Reputation: 3314
I'm wondering about the trade-offs between two approaches to handling HTTP timeouts between two services. Service A is trying to implement retry functionality when calling service B.
Approach 1: This is the typical approach (e.g. Ethernet proto). Perform a request with fixed timeout T. If timeout occurs, sleep for X and retry the request. Increase X exponentially.
Approach 2: Instead of sleeping between retries, increase the actual HTTP timeout value (say, exponentially). In both cases, consider a max-bound.
For Ethernet, this makes sense because of it's low-level location in the network stack. However, for an application-level retry mechanism, would approach 2 be more appropriate? In a situation where there are high levels of network congestion, I would think #2 is better for a couple reasons:
Any thoughts on this?
Upvotes: 1
Views: 2244
Reputation: 311018
There's not much point in sleeping when you could be doing useful work, or in using a shorter timeout than you can really tolerate. I would use (2).

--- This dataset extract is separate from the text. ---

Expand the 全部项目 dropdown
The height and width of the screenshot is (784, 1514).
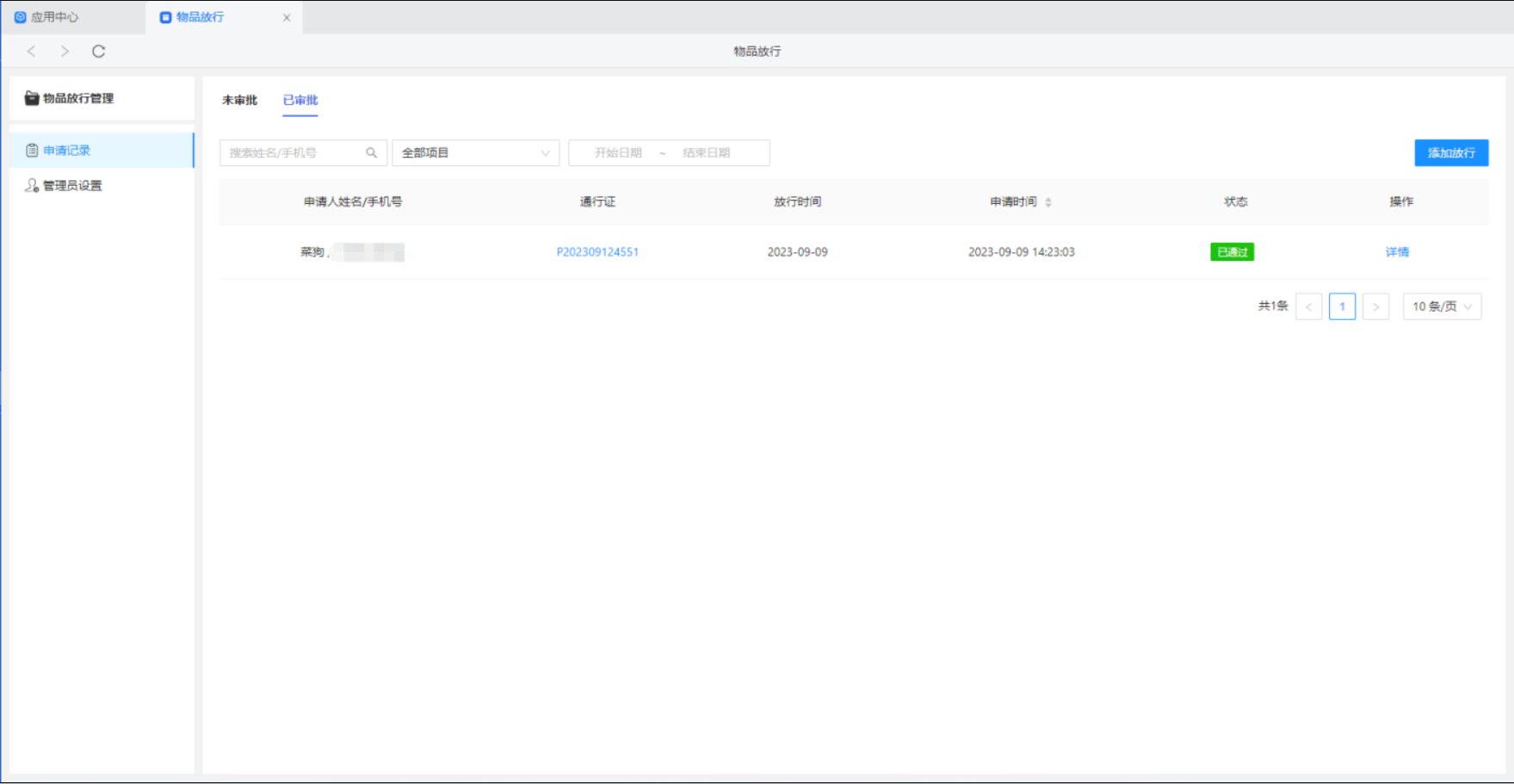coord(475,153)
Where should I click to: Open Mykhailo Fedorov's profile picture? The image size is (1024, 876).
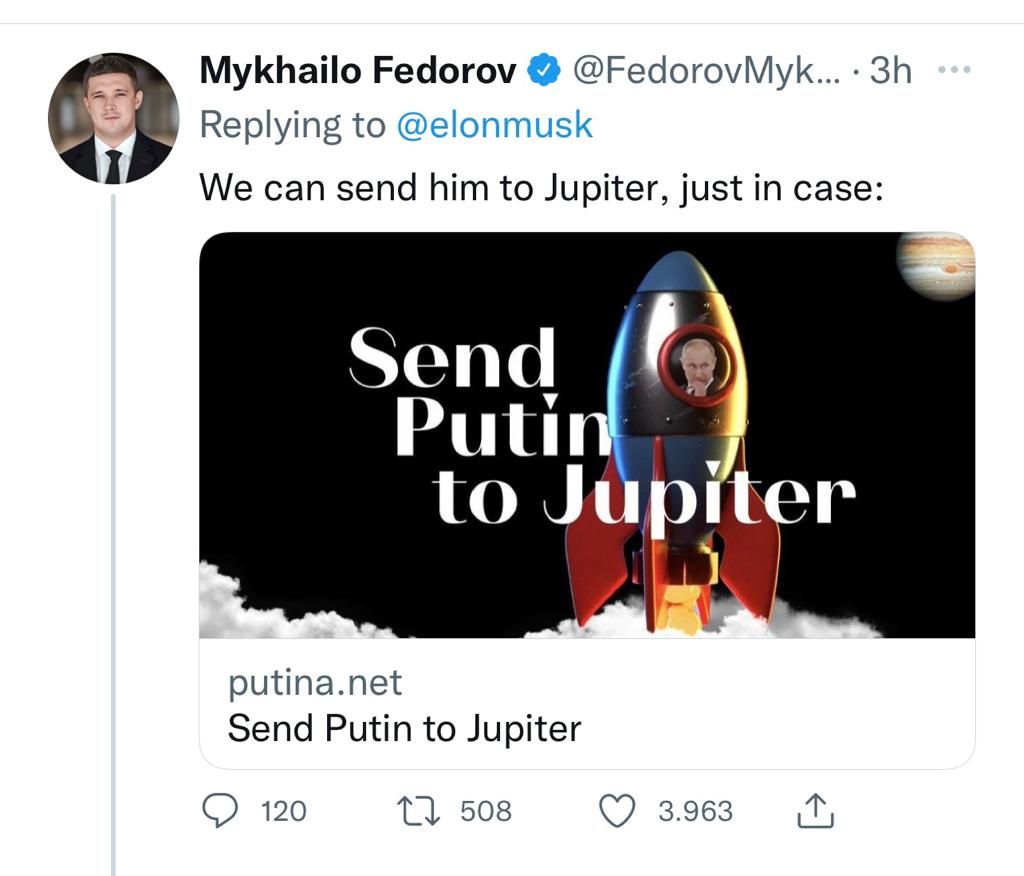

The idea that Ethernet or indeed anything uses (1) seems fanciful. Do you have a citation?
Upvotes: 0
Reputation: 10417
On a high-packet-loss network (e.g. cellular, or wi-fi near the limits of its range), there's a distinct possibility that your requests will continue to time out forever if the timeout is too short. So increasing the timeout is often a good idea.
And retrying the request immediately often works, and if it doesn't, waiting a while might make no difference (e.g. if you no longer have a network connection). For example, on iOS, your best bet is to use reachability, and if reachability determines that the network is down, there's no reason to retry until it isn't.
My general thoughts are that for short requests (i.e. not uploading/downloading large files) if you haven't received any response from the server at all after 3-5 seconds, start a second request in parallel. Whichever request returns a header first wins. Cancel the other one. Keep the timeout at 90 seconds. If that fails, see if you can reach generate_204.
If generate_204 works, the problem could be a server issue. Retry immediately, but flag the server as suspect. If that retry fails a second time (after a successful generate_204 response), start your exponential backoff waiting for the server (with a cap on the maximum interval).
If the generate_204 request doesn't respond, your network is dead. Wait for a network change, trying only very occasionally (e.g. every couple of minutes minimum).
If the network connectivity changes (i.e. if you suddenly have Wi-Fi), restart any waiting connections after a few seconds. There's no reason to wait the full time at that point, because everything has changed.
But obviously there's no correct answer. This approach is fairly aggressive. Others might take the opposite approach. It all depends on what your goals are.
Upvotes: 1